Thursday, 17 November 2016

The gig that cannot be reviewed

In keeping with the recent convention of this blog, it was always my intention to review a gig I attended earlier this week, but for reasons that will become clear, I cannot review the acts, since circumstances decreed it impossible.

The Other Half had discovered Nouvelle Vague some years ago – a French outfit that covers punk and new wave music in a bossa nova style (I shall assume you’ll all get the three-way pun involved).

When it emerged that they were playing a gig at The Forum in Kentish Town, we decided to give it a whirl.

The best thing about the evening was, as it turned out, a pint of proper ale in the Bull and Gate just a few steps away from the venue – and a very nice pub it is too. Though to be strictly fair, The Forum itself – a converted 1930s cinema – is a lovely building with fascinating decoration that uses Roman iconography.

Liset Alea kicked off the gig. One of the lead singers with Nouvelle Vague, she also appears as a support act on their tours.

A singer-songwriter, she played a guitar on stage and was accompanied by a lone musician playing both keyboard and percussion.

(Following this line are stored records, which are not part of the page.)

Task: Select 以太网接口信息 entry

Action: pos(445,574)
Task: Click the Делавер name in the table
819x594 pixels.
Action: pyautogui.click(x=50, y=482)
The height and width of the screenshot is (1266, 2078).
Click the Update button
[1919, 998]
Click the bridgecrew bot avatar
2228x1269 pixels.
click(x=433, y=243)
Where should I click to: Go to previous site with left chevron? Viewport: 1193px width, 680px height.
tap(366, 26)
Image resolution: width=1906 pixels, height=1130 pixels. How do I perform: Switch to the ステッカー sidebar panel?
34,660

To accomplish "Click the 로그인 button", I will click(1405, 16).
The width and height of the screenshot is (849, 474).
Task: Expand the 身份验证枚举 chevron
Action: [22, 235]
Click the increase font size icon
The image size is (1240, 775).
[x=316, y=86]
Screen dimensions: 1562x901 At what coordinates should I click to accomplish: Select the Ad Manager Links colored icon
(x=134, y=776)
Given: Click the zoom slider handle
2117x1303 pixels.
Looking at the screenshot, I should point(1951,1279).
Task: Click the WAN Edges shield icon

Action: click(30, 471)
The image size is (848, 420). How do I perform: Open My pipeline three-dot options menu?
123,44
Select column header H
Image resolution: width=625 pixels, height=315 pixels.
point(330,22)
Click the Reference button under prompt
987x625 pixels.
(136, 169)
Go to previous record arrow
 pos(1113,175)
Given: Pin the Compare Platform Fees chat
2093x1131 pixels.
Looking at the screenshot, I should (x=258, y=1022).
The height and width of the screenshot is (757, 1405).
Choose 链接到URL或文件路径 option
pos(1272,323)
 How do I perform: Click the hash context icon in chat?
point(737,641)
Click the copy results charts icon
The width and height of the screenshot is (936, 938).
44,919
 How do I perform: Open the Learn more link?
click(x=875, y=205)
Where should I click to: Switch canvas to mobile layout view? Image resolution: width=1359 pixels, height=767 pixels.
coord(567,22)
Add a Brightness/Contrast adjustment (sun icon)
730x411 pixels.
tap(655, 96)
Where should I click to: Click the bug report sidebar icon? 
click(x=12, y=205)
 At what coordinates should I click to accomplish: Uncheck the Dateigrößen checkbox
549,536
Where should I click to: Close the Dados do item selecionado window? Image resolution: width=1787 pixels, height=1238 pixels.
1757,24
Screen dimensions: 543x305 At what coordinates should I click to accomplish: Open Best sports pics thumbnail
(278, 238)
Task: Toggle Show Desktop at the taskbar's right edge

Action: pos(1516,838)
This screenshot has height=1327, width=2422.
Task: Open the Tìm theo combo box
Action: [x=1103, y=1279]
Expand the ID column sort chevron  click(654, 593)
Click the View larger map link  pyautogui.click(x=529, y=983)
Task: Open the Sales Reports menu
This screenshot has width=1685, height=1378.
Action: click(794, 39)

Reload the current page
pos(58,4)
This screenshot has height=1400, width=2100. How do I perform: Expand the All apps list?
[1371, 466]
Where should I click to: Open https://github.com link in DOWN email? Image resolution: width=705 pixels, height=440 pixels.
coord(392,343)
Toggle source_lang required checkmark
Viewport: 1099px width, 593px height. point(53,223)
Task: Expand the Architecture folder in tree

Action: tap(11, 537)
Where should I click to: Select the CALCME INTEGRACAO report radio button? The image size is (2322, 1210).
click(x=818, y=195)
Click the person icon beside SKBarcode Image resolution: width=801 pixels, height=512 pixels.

Now, I have very good hearing and perhaps it’s become more sensitive in recent years, because I could barely hear a word – I certainly couldn’t hear enough to understand a single individual song.

When she announced that she had just two songs left, I walked out and left the auditorium.

My hope was that the night’s main act would find the sound more balanced.

It was not to be.

Yes – I appreciate that this is ‘rock ‘n’ roll’, but that is not a synonym for ‘as loud as possible’.

The last gig I was at – I’m excluding Pink Martini as they’re not really ‘rock ‘n’ roll’ – was an intimate West End performance by 2 Tone ska band The Selector, and it did not have me wondering whether it would be my eyes or my ears that would bleed first.

Not only did I find myself miserably musing on such a question on Tuesday night at The Forum, I could feel the sound throbbing in my throat and ended up with a banging headache, even though we left early.

I’ve been informed since that some people take ear plugs to gigs. Which seems to me to be utterly daft.

And while that may dampen the sound somewhat, it does not address the issue of not being able to clearly hear lyrics or of every sound being so amplified that it ‘blurs’ around the edges.

So I’m sorry – there will be no review of Nouvelle Vague or Liset Alea. The sound levels were so uncomfortable and distracting that I actually cannot say whether they were good, bad or indifferent.